Aber wie passt dazu die Inszenierung des Linken-Chefs als „Frauenversteher“ und die etwas lächerlich anmutende Pose des weitblickenden Anführers verbunden mit dem Slogan „Ich kann. Ich will. Ich werde.“? Ist da nicht bereits die Grenze zur Politsatire überschritten? „Keineswegs“, findet Kliche: „Das war sehr schlau. Denn es ist die Spiegelung des CDU-Wahlkampfes mit ironischen Mitteln.“ Die Aussage, die dahinter steht, laute: Wir können die Macht übernehmen, aber unser Stil ist ein gänzlich anderer. „Es wäre mit Blick auf die autoritären Altlinken in der Wählerschaft auch aktuell unklug gewesen, mehr als allgemeine Werte zu vermitteln.“ Inzwischen scheint allerdings die Möglichkeit einer rot-roten Machtübernahme zu schwinden. Die SPD kam mit ihrer Spitzenkandidatin Katrin Budde bei der jüngsten Umfrage zur Landtagswahl (Insa) nur noch auf 16 Prozent. „Die SPD schrumpft langsam von einer Volks- auf eine Weltanschauungspartei zusammen. Auch ihre Wahlkampf-Kampagne spricht für eine gewisse Verzweiflung“, findet der Politologe.

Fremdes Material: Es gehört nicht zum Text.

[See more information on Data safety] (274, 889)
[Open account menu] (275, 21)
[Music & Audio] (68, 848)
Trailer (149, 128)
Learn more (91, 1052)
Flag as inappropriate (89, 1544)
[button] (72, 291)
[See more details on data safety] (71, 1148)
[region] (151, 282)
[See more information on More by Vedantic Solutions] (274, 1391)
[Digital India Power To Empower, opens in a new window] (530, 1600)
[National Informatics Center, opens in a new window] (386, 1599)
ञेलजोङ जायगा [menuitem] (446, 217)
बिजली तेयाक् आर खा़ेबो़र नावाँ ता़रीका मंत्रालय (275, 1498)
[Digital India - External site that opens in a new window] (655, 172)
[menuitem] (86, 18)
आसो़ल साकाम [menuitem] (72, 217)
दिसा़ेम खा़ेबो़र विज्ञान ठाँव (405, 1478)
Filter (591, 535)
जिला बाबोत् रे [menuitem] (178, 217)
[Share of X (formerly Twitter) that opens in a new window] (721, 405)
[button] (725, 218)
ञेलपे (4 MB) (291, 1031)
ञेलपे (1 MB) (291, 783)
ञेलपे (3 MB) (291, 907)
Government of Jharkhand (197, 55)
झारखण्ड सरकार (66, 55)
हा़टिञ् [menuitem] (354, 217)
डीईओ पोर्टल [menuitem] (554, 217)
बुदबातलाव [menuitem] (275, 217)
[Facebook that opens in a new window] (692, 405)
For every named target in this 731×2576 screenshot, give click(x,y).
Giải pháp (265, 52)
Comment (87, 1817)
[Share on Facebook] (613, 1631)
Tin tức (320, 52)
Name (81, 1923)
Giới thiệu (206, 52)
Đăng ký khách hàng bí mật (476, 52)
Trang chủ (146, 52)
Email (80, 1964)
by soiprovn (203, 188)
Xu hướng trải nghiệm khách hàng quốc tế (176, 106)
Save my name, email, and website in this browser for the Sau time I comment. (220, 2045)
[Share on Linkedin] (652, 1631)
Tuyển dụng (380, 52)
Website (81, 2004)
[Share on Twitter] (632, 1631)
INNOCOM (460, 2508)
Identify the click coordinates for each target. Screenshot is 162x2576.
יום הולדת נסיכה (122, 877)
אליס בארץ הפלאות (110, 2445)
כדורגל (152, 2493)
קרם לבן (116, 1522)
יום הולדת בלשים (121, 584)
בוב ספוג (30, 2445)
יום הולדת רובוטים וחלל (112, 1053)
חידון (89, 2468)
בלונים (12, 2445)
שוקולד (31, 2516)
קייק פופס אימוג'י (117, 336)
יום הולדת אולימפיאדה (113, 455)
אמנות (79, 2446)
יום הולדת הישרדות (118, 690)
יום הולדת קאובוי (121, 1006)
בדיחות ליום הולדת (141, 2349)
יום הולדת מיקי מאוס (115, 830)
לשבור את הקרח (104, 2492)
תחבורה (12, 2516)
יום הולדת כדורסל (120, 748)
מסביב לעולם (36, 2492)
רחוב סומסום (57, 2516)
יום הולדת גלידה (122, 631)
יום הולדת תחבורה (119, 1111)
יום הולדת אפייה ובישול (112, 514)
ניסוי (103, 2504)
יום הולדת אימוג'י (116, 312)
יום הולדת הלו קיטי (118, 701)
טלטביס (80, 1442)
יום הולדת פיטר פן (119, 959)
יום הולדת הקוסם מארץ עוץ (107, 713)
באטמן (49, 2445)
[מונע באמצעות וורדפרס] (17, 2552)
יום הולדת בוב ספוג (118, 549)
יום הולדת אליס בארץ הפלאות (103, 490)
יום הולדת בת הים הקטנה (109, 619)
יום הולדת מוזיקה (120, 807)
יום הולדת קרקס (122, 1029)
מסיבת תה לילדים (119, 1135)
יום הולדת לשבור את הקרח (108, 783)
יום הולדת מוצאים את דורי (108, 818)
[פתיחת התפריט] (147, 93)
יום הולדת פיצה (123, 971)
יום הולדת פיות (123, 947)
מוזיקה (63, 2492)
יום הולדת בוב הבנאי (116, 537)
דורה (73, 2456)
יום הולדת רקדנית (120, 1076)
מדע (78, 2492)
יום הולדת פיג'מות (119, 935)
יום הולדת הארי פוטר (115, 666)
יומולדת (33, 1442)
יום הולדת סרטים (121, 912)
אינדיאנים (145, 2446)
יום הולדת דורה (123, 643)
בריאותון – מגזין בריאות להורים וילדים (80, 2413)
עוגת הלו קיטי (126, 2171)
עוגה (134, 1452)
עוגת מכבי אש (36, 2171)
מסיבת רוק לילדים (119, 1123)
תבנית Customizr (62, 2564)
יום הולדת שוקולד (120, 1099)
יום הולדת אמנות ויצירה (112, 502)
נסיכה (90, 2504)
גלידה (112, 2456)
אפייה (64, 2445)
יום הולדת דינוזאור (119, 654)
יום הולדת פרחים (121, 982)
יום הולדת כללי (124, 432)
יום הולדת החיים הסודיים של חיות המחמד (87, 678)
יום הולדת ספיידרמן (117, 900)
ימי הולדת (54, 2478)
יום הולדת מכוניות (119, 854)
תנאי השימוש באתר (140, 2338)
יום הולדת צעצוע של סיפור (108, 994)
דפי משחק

Als einzige der großen Parteien sei die SPD bemüht, tatsächlich Sachthemen auf ihren Plakaten zu vermitteln. Ein aktuelles Motiv zeigt Budde in der Arbeitswelt beim Gespräch mit einer Frau. „Es ist Zeit für gleiche Chancen“, lautet der Slogan. Kliche: „Da muss sich doch der Betrachter zwangsläufig fragen, warum es erst jetzt Zeit ist. Was hat die SPD denn in Regierungsverantwortung in den vergangenen fünf Jahren getan?“ Auch wirke das Motiv der mächtigen Politikerin, die herabsteigt zum Volk und Erkundigungen einholt, etwas sehr altbacken. Gänzlich frei von programmatischen Aussagen scheinen auch die Plakate der Grünen zu sein. Ein Großplakat zeigt unter dem Slogan „Grün für Mutter Natur“ ein Blümchen, eine kleine Biene und ein lachendes Smiley-Gesicht.
Was hätten wohl die Umweltaktivisten der 1980er Jahre zu einer so niedlichen Kampagne gesagt? Selbst auf einem Plakat gegen Nazis erinnert ein durchgestrichener Hitler-Kopf eher an ein Legomännchen als an Figuren, die Asylantenheime anzünden.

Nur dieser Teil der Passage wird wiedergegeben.